ETF fund refers to index fund, which differs from ordinary fund in that:

1. index fund tracks the index, and the fluctuation is relatively small;

2. The investment sectors of general funds are different, with different volatility and relatively high risks;

3. Steady investors can consider index funds, while active investors can consider general funds.

With the continuous reform and opening up of China's capital market, more and more investment products have entered everyone's sight, and the fund's playing methods are also varied. Different investors have completely different risk preferences, and the types of funds they buy are also different. ETF fund is a kind of index fund, which mainly tracks the rise and fall of the index, with relatively small fluctuation and high security. The investment direction of ordinary funds is different, the corresponding risks are different, and the investors' choices are different.

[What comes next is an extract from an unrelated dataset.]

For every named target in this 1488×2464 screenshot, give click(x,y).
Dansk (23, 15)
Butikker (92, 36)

First, ETF is an index fund, which mainly tracks the rise and fall of the index.

Buffett's advice to many investors is to buy index funds, because many investors can't outrun the market, and buying index funds can outperform the average income of the market.

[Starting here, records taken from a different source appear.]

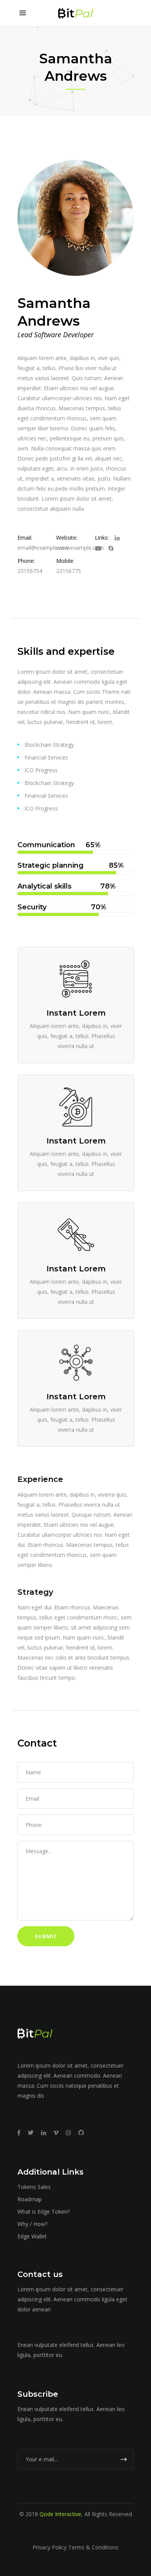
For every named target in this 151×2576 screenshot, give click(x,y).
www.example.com (80, 547)
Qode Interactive (60, 2514)
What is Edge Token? (43, 2211)
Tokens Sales (34, 2186)
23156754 (29, 570)
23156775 (68, 570)
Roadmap (29, 2199)
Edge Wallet (32, 2236)
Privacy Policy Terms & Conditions (75, 2547)
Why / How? (32, 2224)
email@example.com (43, 547)
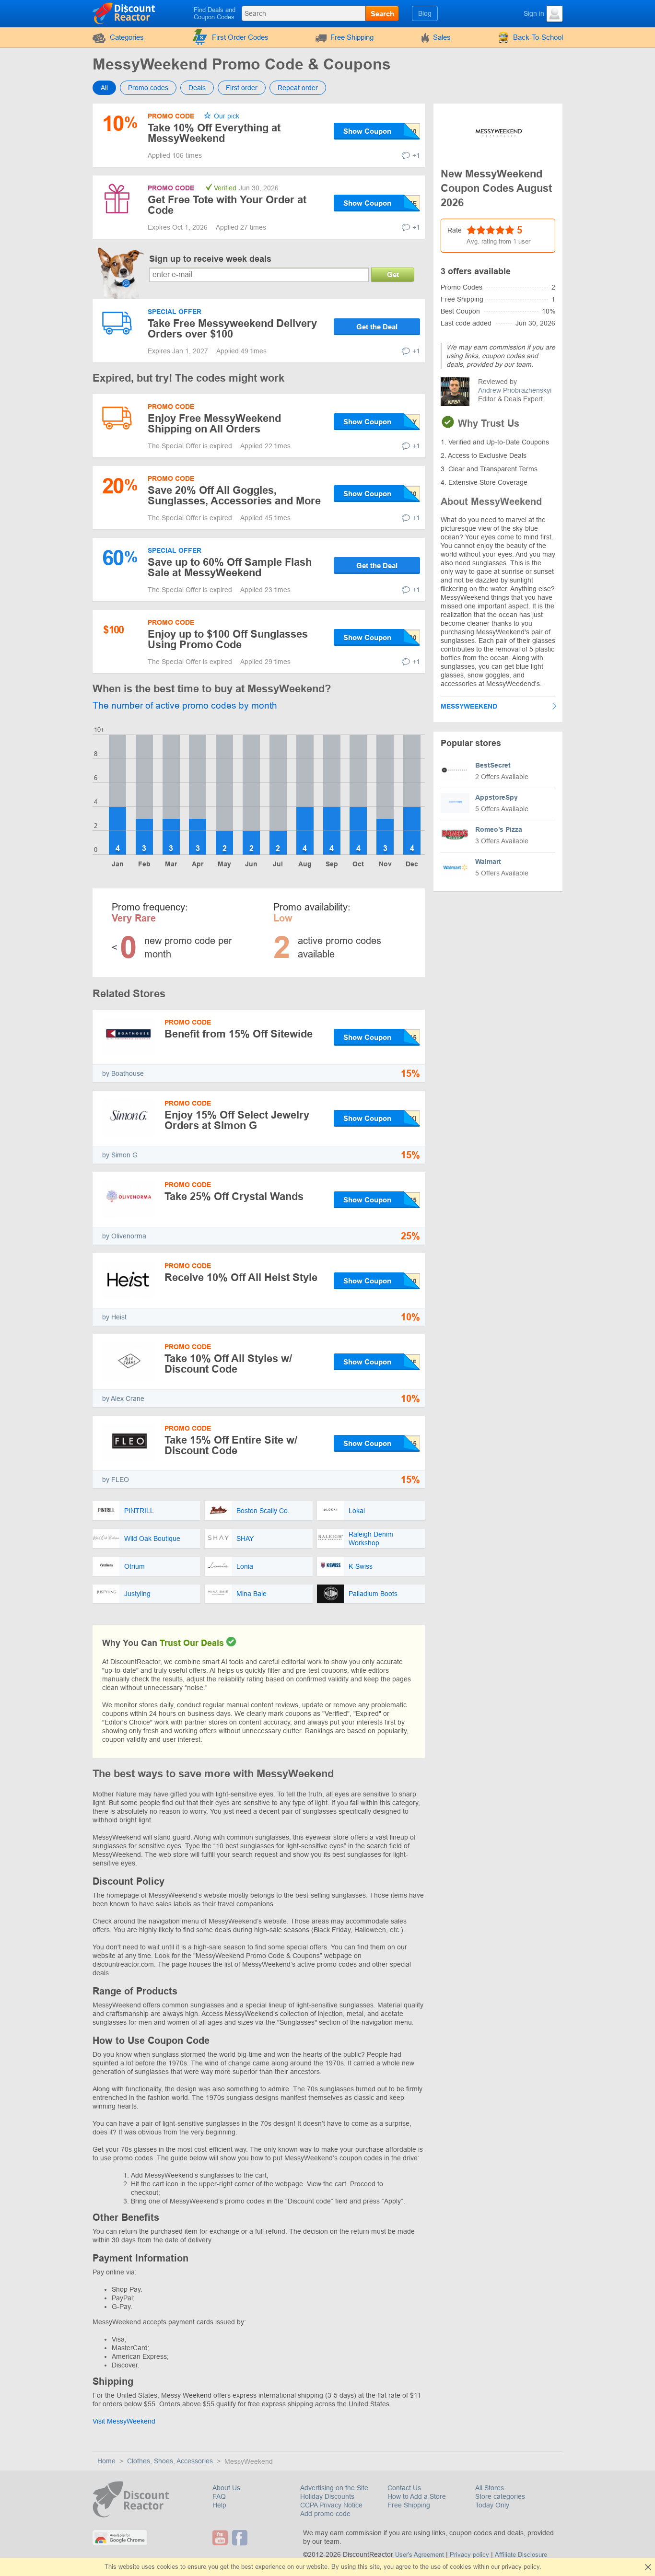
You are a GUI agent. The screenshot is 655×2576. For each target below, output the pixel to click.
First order (241, 88)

ETF index funds track the rise and fall of the index. They are less risky, less volatile and more secure.

Two, the general fund investment direction is different, the risk is also different.

Funds issued in the market have different risks because of different investment sectors and varieties.

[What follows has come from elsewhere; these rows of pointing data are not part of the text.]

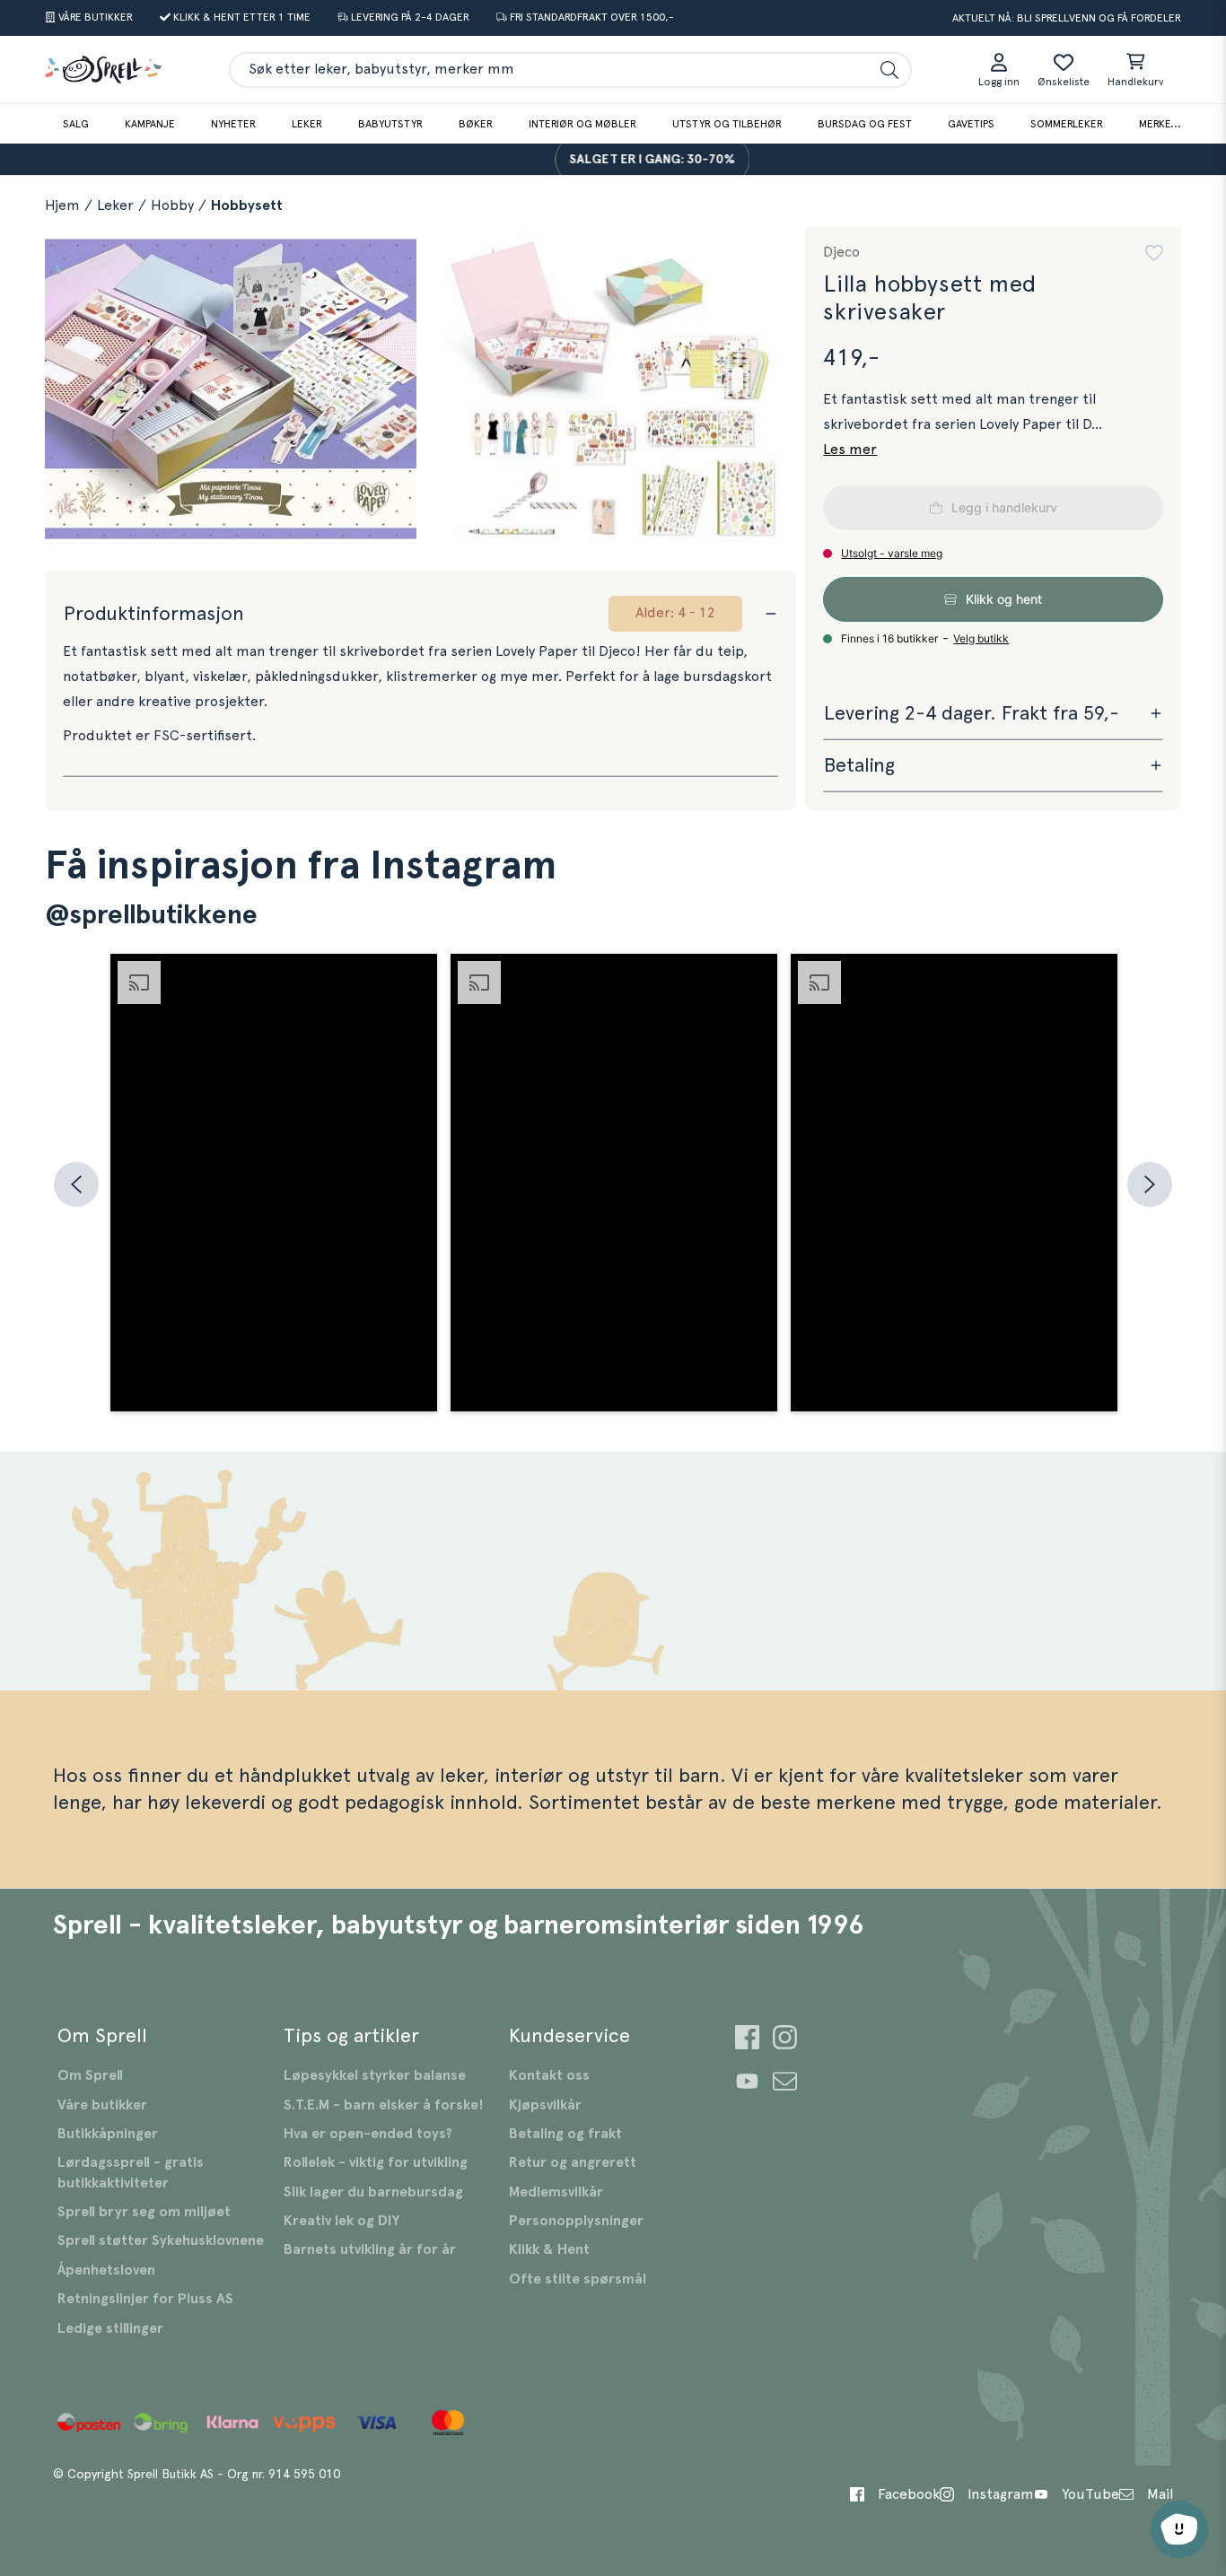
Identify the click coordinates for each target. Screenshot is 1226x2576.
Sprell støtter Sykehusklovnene (160, 2240)
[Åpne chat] (1179, 2529)
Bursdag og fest (865, 123)
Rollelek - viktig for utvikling (376, 2162)
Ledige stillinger (110, 2328)
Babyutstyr (390, 123)
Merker (1158, 123)
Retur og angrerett (572, 2162)
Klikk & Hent (549, 2249)
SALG (76, 123)
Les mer (850, 449)
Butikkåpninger (107, 2133)
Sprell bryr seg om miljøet (144, 2212)
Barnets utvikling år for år (370, 2249)
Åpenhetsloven (106, 2270)
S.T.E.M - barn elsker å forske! (384, 2105)
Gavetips (971, 123)
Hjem (62, 205)
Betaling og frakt (565, 2133)
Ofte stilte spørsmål (577, 2279)
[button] (1154, 253)
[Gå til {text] (747, 2040)
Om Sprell (90, 2075)
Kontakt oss (549, 2075)
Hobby (172, 205)
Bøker (476, 123)
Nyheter (233, 123)
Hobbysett (247, 205)
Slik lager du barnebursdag (373, 2192)
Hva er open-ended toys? (368, 2133)
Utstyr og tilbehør (727, 123)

If ordinary funds invest in blue chips, the risk is relatively small. If you invest in new energy and photovoltaic stocks, the fluctuations are relatively large, and high returns correspond to high risks. Everyone must pay attention to this.

Third, the difference between ETF index funds and ordinary funds

ETF index fund tracks the index, which is relatively less volatile and safer, and is more suitable for conservative investors, especially index funds, with less risk and safer.

Ordinary funds have different risks because of different investment directions. Relatively speaking, ordinary funds are more risky and have higher returns, which is more suitable for active investors.